Es wird wieder kalt

Eine Geschichte zum Ende des Herbstes – Der Winter der Gärtnerin und die Einstellung zum Leben

„Es wird wieder kalt“, sagte die alte Gärtnerin. „Man sollte sich darauf einrichten.“
„Du meinst, der Winter kommt?“, fragte ihre Nachbarin.
Die Gärtnerin nickte. „Frost soll es geben und aus Regen wird Schnee.“
„So früh?“ Die Nachbarin seufzte. „Auf Kälte bin ich noch gar nicht eingestellt. Aber das ist man ja nie. Mit beiden Händen möchte ich es festhalten, dieses milde Herbstwetter. Ich mag nicht darüber nachdenken, wie ich meine freie Zeit künftig wieder verbringen soll. Dieser Wechsel vom Garten in die Heizungsluft der Wohnung fällt mir am schwersten in dieser Jahreszeit. Nein, ich mag sie nicht, diese Zeit.“
Erschöpft von der ungewohnt langen Rede holte die sonst so schweigsame Frau tief Luft, bevor sie weiter redete. „Sie macht mich traurig, ja, krank fast.“
Die Gärtnerin nickte. „Ich fühle ähnlich, bedeutet der Garten doch mein Leben. Deshalb werde ich mich auch im Winter nicht so sehr von ihm entfernen.“
„Wie soll das funktionieren?“
Die Gärtnerin lachte. „Ganz einfach. Man darf dem inneren Schweinehund, der uns einreden will, es sei zu kalt und unwirtlich, ins Freie zu gehen, nicht nachgeben. Eine Stunde mindestens bin ich daher auch im Winter im Garten zugange. Glaub mir, es gibt immer etwas zu tun.“
„Auch bei Frost und Schnee?“
„Da besonders. Zum Aufräumen findet sich immer etwas. Man muss nach dem Rechten sehen, ob auch alle Pflanzen gut geschützt sind. Ich spreche auch mit ihnen und gemeinsam träumen wir von besseren Zeiten und vom Neuanfang. Und dann sehe ich all das Bunt des Frühlings und Sommers, ich rieche die Düfte der Blüten und Früchte, und ich lausche den Unterhaltungen der Tiere.“
Verträumt blickte die Gärtnerin über die ordentlich aufgeräumten Beete in ihrem Garten.

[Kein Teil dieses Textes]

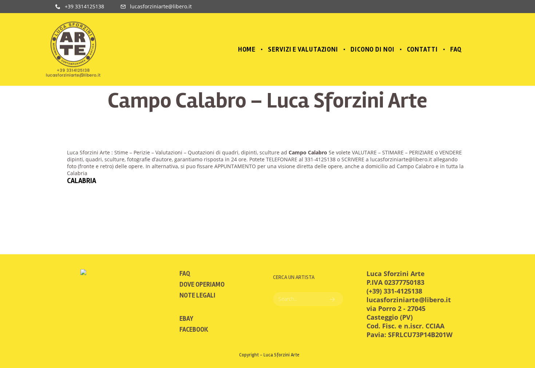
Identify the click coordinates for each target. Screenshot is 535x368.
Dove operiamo (202, 284)
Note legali (197, 295)
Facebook (193, 329)
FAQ (184, 274)
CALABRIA (81, 180)
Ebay (186, 319)
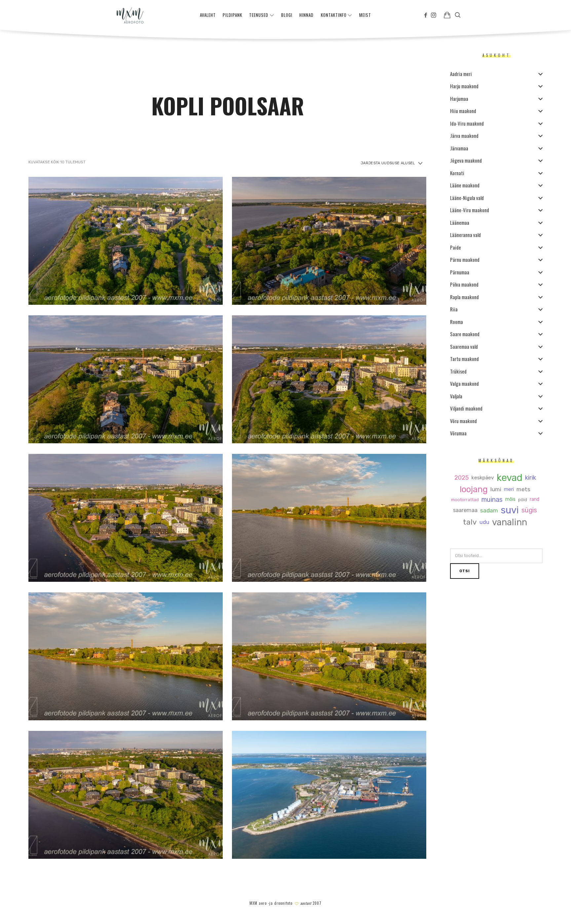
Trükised (458, 371)
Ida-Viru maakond (467, 123)
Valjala (456, 396)
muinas (491, 500)
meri (509, 489)
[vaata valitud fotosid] (447, 15)
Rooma (456, 321)
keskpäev (482, 477)
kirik (530, 478)
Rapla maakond (464, 296)
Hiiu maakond (463, 110)
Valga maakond (464, 383)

„So lässt sich in der Tat der Winter ertragen.“ Ihre Nachbarin lächelte. „Ich wusste es doch! Du bist eine Träumerein, nein, eine Fee. Eine verzauberte Fee, der der Lauf der Zeit nichts anzuhaben vermag. Oh, ich beneide dich um deine Gabe!“
„Gabe?“ Die alte Gärtnerin blickte auf. „Träumen kann jeder. Auch du. Warte! Ich gebe dir Schützenhilfe.“
Sie stapfte zu ihrem kleinen Gewächshaus hinüber und kam nach wenigen Minuten mit einem Marmeladenglas voller Kräuter zurück.
„Ein Mutmachtee für dich gegen die Wintertraurigkeit. Alles Kräuter aus diesem Garten mit den Träumen des Sommers. Probiere es aus!“ Sie grinste. „Ich wette, wir werden uns nun auch im Winter hier draußen öfter begegnen.“
„Das wäre fein. Aber auch bei Schnee und Frost und Eis?“
„Auch dann.“
„Und wenn es regnet?“
„Dann?“ Die alte Gärtnerin lachte. „Dann findest du mich im ,Café Meyerling bei einer heißen Schokolade mit einer extra großen Portion Schlagsahne und einem Apfelkuchen. Oder im Postwirt vor einer Schüssel Hirschgulasch mit Klößen und Rotkohl. Auch Feen haben hungrige Mägen, und was gibt es Tröstenderes an nassen kalten Tagen als ein warmes, liebevoll zubereitetes Mahl? Dabei lässt sich träumen und all die Geschichten erzählen, die uns die warmen Tage im Garten geschenkt haben.